Глаза, смотревшие через прорезь прицела, на мгновение закрылись. Но враги уже подходили к той черте, которую мысленно наметил себе Нурбаев, и он, снова открыв глаза и секунду еще помедлив, нажал спуск. Зная, что ему предстоит упорный бой, а подносить боеприпасы некому, Нурбаев берег патроны и стрелял короткими рассчитанными очередями.

Встреченные огнем, фашисты залегли. С высоты холма Нурбаев хорошо видел распластавшиеся на траве фигуры врагов.

Он прекратил огонь. Раненая спина горела. Каждое движение вызывало страшную боль. Грубая, просоленная потом гимнастерка, прилипнув к телу, сковывала движения. Нурбаева начинало тошнить.

И все-таки, когда фашисты снова попытались ползком продвигаться вперед, Нурбаев опять открыл огонь,- и они, не выдержав, побежали.

Тогда снова начали бить минометы. Теперь их огонь был особенно плотным. Одна из первых мин ударилась возле самой воронки, укрывшей разведчика. Жаркая волна воздуха швырнула Нурбаева в сторону, сырая земля брызнула ему в лицо.

Он потерял сознание. Несколько мгновений оглушенный разведчик неподвижно лежал на дне воронки.

Та же боль в раненой спине заставила его очнуться. Он увидел, что оба пулемета исковерканы: один, с погнутым стволом, лежит на нем, другой разбит и отброшен взрывом на откос воронки.

В этот момент минометный огонь прекратился. Нурбаев понял, что немцы вновь пошли в наступление.

Он с трудом приподнялся и выглянул из воронки. Несколько десятков солдат бежали по проходу к холму. Не более сотни метров отделяло их от Нурбаева. Убежденные, что сейчас на холме уж никто не уцелел, фашисты подходили без выстрела.

Нурбаев прислушался. Пулемет в доте молчал. А за холмом на мосту слышался рев танковых моторов.

- Эх, беда! Видно, подбили Прокудина! - горестно вздохнул Нурбаев.

На минуту у него мелькнула мысль: надо кинуться в дот, взорвать гранатами оставшиеся артиллерийские снаряды и вместе с фашистами, которые сейчас ворвутся сюда, взлететь на воздух. Враги были совсем уже близко.

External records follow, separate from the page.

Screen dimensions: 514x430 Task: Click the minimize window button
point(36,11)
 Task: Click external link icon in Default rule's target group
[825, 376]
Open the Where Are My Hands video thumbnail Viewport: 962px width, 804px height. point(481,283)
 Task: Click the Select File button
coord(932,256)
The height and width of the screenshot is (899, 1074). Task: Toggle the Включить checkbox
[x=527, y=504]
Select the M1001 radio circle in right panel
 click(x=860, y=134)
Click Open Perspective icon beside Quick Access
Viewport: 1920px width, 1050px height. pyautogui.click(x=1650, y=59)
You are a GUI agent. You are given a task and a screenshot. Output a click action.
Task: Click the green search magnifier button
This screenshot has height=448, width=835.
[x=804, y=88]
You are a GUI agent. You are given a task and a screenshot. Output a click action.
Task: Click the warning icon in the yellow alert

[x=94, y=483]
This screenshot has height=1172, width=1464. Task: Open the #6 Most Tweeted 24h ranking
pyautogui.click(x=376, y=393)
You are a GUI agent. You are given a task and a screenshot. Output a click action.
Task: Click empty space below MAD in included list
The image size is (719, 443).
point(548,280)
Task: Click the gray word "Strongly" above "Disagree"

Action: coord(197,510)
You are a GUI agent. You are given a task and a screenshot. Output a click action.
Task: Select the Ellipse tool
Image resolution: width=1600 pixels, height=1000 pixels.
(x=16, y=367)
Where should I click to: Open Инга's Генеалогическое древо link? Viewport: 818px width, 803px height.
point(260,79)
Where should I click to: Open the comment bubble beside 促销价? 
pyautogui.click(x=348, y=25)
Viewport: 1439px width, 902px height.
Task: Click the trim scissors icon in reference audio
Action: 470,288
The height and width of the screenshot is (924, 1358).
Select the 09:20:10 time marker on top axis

«Лейтенант там живой… Белов живой. Прокудин…» - успел только подумать он и понял, что бежать в дот уже поздно. Он спокойно оглянулся и кинул первую гранату под ноги подбегавшим врагам.

Он бросал гранаты одну за другой. Но фашистов было слишком много, а гранат осталось только три. Но вот кончились и они.

Несколько гитлеровцев, не стреляя, кинулись к разведчику, желая взять его живым. Тогда, схватив за раструб пулемет, он, как с палицей, кинулся с ним навстречу врагам, крича:

- Прокудин, дорогой! Вот они! Совсем близко пришли фашисты. Бросай гранаты! Взрывай все поскорее, а то они в дот залезут. Взрывай, дорогой!

Пулемет Нурбаева со свистом спустился на голову переднего солдата, но едва старший сержант замахнулся снова, как неожиданно позади него знакомый голос властно скомандовал:


- Нурбаев, ложись!

Разведчик плашмя упал на землю. Одновременно навстречу гитлеровцам грянули автоматные очереди. С вершины холма к Нурбаеву бежали автоматчики капитана Розикова.

Поднявшись с земли, пошатываясь, Нурбаев вышел на вершину холма. Теперь он понял, почему молчал пулемет Прокудина. Ярко освещенные солнцем, через мост одна за другой мчались тяжелые боевые машины - танки «ИС» - «Сталинцы», как любовно называли их фронтовики.

Вместе с Розиковым Нурбаев спустился в дот.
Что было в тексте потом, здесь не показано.